= TASK OBJECTIVE =
Please copy the rows below word for word, everything from the line containing "In order to click on tab-final-prototype: ▶" down to the line containing "coordinates (644, 265).", both of those lines included.

= LISTED ENTRIES =
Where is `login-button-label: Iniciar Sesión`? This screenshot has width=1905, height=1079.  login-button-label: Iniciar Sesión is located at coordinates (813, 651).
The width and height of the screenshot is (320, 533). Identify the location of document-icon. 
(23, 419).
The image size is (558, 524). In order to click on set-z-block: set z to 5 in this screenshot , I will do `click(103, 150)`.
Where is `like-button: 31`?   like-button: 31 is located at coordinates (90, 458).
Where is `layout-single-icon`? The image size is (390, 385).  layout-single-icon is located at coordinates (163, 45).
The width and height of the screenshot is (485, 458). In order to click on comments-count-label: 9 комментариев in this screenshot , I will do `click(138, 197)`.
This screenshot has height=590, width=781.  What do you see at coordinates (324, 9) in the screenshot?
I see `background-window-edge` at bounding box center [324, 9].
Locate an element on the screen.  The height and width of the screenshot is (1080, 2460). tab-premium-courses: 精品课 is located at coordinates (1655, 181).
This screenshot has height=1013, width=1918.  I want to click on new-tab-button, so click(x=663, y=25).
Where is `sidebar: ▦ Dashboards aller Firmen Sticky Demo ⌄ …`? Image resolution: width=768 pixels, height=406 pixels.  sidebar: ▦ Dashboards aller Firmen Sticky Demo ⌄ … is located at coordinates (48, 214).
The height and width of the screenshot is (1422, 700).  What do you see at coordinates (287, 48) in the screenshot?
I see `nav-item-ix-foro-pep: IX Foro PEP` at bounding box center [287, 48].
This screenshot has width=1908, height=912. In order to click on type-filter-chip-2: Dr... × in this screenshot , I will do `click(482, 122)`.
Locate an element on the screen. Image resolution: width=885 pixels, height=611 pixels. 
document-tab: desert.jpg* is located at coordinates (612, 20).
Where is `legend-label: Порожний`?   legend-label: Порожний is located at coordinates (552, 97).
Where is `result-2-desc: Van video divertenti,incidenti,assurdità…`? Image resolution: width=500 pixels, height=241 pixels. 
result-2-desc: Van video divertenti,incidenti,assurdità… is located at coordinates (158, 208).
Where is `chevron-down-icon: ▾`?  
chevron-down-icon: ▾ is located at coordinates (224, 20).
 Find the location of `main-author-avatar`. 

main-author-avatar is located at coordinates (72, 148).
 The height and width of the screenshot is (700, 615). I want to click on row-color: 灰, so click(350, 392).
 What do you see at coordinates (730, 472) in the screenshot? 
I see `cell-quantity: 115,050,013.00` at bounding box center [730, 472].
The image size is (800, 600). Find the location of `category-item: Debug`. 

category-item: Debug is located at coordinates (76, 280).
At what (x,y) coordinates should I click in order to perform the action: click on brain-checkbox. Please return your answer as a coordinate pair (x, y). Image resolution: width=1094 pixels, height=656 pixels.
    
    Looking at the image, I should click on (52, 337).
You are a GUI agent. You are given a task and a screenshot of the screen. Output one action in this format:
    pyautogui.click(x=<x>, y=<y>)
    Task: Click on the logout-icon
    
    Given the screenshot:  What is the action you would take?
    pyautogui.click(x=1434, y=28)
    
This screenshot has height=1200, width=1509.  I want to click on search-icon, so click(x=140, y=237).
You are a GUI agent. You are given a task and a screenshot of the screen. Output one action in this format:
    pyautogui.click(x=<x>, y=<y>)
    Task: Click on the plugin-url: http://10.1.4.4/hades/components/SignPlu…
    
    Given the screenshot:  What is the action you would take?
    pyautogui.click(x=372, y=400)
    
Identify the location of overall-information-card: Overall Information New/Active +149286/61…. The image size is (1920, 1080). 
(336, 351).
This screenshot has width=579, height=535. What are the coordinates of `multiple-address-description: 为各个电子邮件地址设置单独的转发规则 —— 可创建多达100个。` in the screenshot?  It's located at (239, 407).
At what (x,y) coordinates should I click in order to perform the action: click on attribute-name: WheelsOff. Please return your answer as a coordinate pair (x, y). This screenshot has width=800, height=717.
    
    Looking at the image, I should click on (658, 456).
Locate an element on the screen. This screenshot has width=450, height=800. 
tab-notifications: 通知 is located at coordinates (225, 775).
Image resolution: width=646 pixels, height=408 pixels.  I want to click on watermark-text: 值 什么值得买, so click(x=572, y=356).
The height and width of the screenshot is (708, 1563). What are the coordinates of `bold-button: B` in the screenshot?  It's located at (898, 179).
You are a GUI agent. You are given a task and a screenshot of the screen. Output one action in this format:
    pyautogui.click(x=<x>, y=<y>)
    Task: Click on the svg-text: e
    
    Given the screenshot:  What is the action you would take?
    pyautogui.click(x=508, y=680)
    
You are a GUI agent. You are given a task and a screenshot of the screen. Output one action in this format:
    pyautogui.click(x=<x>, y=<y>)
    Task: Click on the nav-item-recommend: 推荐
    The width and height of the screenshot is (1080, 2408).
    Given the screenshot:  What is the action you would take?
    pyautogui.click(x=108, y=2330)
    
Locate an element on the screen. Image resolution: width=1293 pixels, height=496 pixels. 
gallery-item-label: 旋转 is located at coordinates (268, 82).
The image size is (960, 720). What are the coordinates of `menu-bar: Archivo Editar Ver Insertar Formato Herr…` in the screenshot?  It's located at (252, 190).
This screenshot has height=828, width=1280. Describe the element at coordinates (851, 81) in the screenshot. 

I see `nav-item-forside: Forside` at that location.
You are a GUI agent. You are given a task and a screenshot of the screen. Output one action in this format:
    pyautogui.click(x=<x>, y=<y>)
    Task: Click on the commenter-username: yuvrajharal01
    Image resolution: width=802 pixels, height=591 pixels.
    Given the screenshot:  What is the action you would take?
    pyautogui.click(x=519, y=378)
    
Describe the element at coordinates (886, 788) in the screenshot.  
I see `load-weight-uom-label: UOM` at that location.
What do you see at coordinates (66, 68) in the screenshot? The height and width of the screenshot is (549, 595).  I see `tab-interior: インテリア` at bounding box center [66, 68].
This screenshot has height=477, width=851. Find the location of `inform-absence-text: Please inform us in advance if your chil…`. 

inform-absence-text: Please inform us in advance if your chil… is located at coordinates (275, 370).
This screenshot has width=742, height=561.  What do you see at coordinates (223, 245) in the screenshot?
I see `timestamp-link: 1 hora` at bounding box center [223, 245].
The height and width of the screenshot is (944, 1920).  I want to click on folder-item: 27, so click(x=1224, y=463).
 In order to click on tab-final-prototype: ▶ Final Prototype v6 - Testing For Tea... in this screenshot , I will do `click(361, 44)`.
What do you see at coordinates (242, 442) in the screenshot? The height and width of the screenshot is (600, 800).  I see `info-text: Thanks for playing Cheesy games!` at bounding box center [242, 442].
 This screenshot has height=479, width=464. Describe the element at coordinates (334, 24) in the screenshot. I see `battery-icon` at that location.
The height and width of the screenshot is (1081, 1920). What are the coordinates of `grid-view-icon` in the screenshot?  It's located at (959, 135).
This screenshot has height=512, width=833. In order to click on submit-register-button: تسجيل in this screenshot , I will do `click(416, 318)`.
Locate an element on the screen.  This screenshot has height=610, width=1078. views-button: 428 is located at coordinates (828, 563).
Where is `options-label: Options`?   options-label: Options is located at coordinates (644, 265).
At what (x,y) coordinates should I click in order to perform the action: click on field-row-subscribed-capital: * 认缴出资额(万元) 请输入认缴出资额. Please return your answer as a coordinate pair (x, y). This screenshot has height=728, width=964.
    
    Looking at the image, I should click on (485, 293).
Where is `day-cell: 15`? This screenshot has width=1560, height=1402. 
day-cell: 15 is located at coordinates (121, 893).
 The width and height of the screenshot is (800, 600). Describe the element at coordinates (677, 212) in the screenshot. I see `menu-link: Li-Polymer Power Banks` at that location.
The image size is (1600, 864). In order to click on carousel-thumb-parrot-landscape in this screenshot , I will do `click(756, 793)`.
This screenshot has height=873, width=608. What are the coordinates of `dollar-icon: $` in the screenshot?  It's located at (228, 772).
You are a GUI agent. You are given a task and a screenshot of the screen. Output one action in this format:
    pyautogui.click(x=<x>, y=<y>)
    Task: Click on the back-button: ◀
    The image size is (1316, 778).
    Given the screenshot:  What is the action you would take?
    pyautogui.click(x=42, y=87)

= YOUR RESPONSE =
 In order to click on tab-final-prototype: ▶ Final Prototype v6 - Testing For Tea... in this screenshot , I will do `click(361, 44)`.
What do you see at coordinates (242, 442) in the screenshot? The height and width of the screenshot is (600, 800).  I see `info-text: Thanks for playing Cheesy games!` at bounding box center [242, 442].
 This screenshot has height=479, width=464. Describe the element at coordinates (334, 24) in the screenshot. I see `battery-icon` at that location.
The height and width of the screenshot is (1081, 1920). What are the coordinates of `grid-view-icon` in the screenshot?  It's located at (959, 135).
This screenshot has height=512, width=833. In order to click on submit-register-button: تسجيل in this screenshot , I will do `click(416, 318)`.
Locate an element on the screen.  This screenshot has height=610, width=1078. views-button: 428 is located at coordinates (828, 563).
Where is `options-label: Options`?   options-label: Options is located at coordinates (644, 265).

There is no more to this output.